I'm not asking for deeper personal secrets, but this documentary doesn't say much. It's the same thing, his selfishness, the Van der Vaart event, his friendships with Mido and co., glowing retrospectives from coaches and managers.
The film focuses on Malmo and Ajax. It starts with his debut in Malmo and covers a little bit of him in Italy. I'm surprised by that. They glossed his poor background and family life, ignored his street footballing life, the Malmo academy years, what really made Zlatan Zlatan. And despite this being a 2015 film, it said nothing about Barcelona, Milan or PSG.
There are many sides to Zlatan - his tough immigrant background made him a fighter, Malmo gave him a career and made him a footballer rather than a petty criminal, Ajax made him think like a professional footballer in a team, not a street footballer doing tricks and in Italy he became a muscular striker.

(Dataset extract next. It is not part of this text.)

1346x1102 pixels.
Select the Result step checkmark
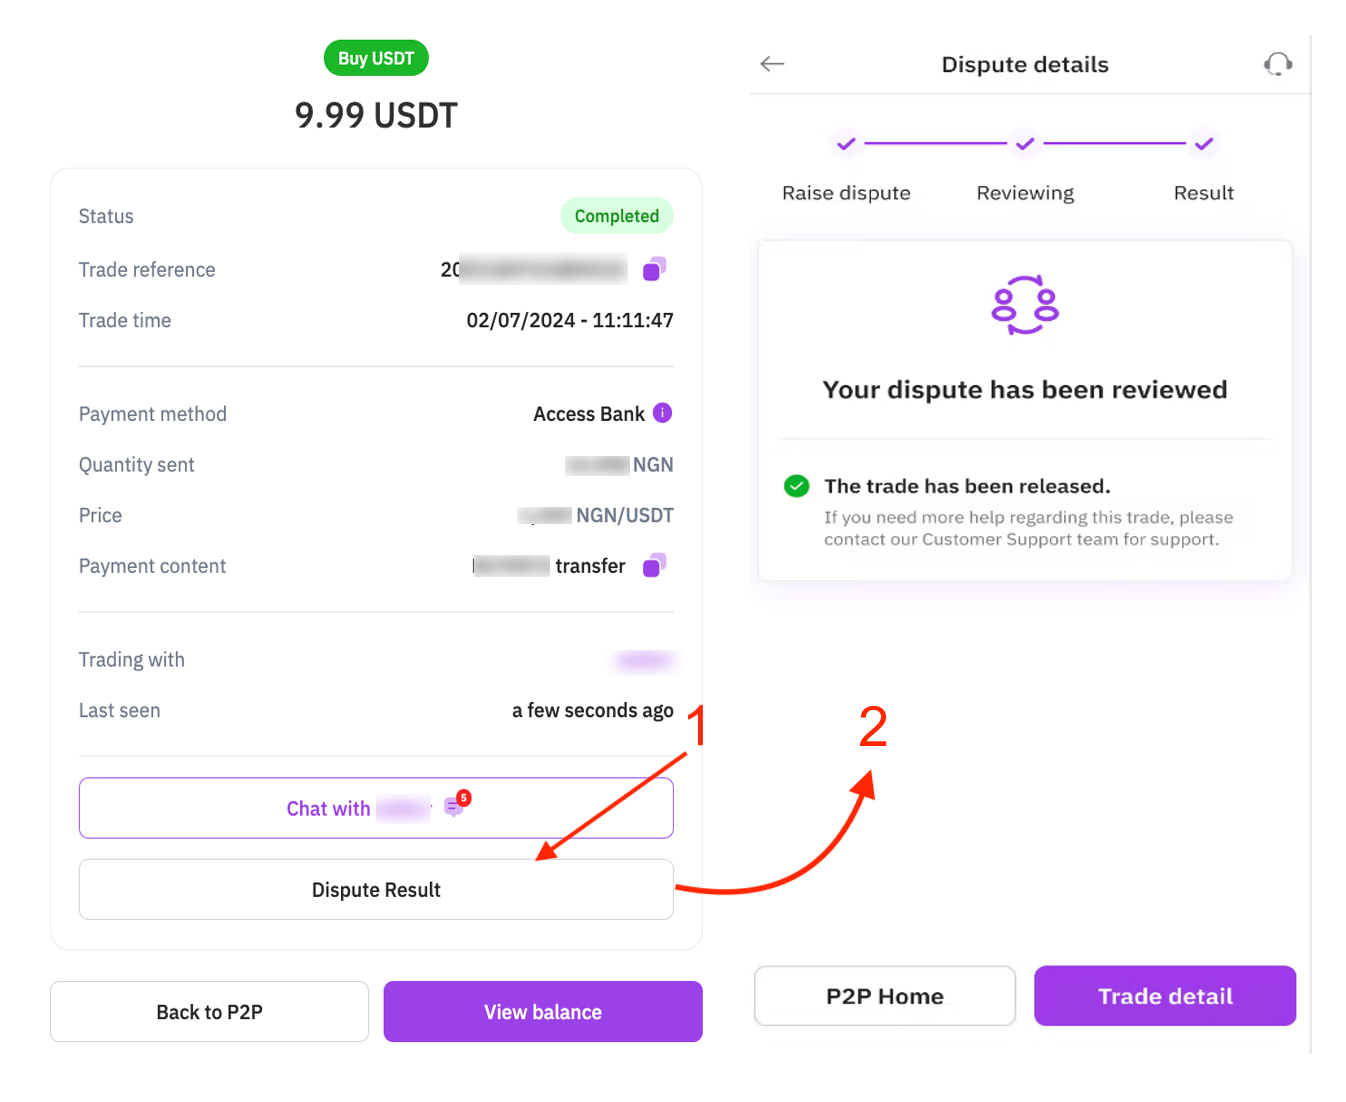1204,144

One could approach it from another way - Zlatan learned Taekwondo (and has a black belt) which gives him an advantage over other footballers, his street style gave him an advantage over academy footballers in Sweden, and knowing languages made it easy for him to adapt to new cultures and leagues.

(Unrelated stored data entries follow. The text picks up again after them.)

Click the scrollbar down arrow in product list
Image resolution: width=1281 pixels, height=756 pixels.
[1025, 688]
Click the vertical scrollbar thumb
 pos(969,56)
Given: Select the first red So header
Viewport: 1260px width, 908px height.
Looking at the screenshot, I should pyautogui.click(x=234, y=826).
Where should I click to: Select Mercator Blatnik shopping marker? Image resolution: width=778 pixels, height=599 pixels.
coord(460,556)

The film glosses over Zlatan's achievements, which is winning 8 consecutive league titles in 3 countries, together with 5 other non consecutive ones and a variety of other trophies.
The documentary made it look like he was a Swedish local pop sensation who made it big in the Benelux rather than an international star who was at his peak in Italy and Spain.
I understand that time is limited and it's hard to compress a career to a film, but you can either focus on his beginnings (which they didn't), his personal life (which they didn't) or his most significant years (not Sweden, but everywhere else).
Ultimately, this is a Swedish film about a Swedish athlete, and they wanted to focus on Sweden, which is fine. It is made for the Swedish market, even though Zlatan has fans everywhere.
Kudos to the directors for putting that Dutch TV segment where the reporter used some interesting choice of words to describe Zlatan. People outside the Netherlands don't know this sad part of our society, so it's interesting to see it in a film about of a footballer of all places.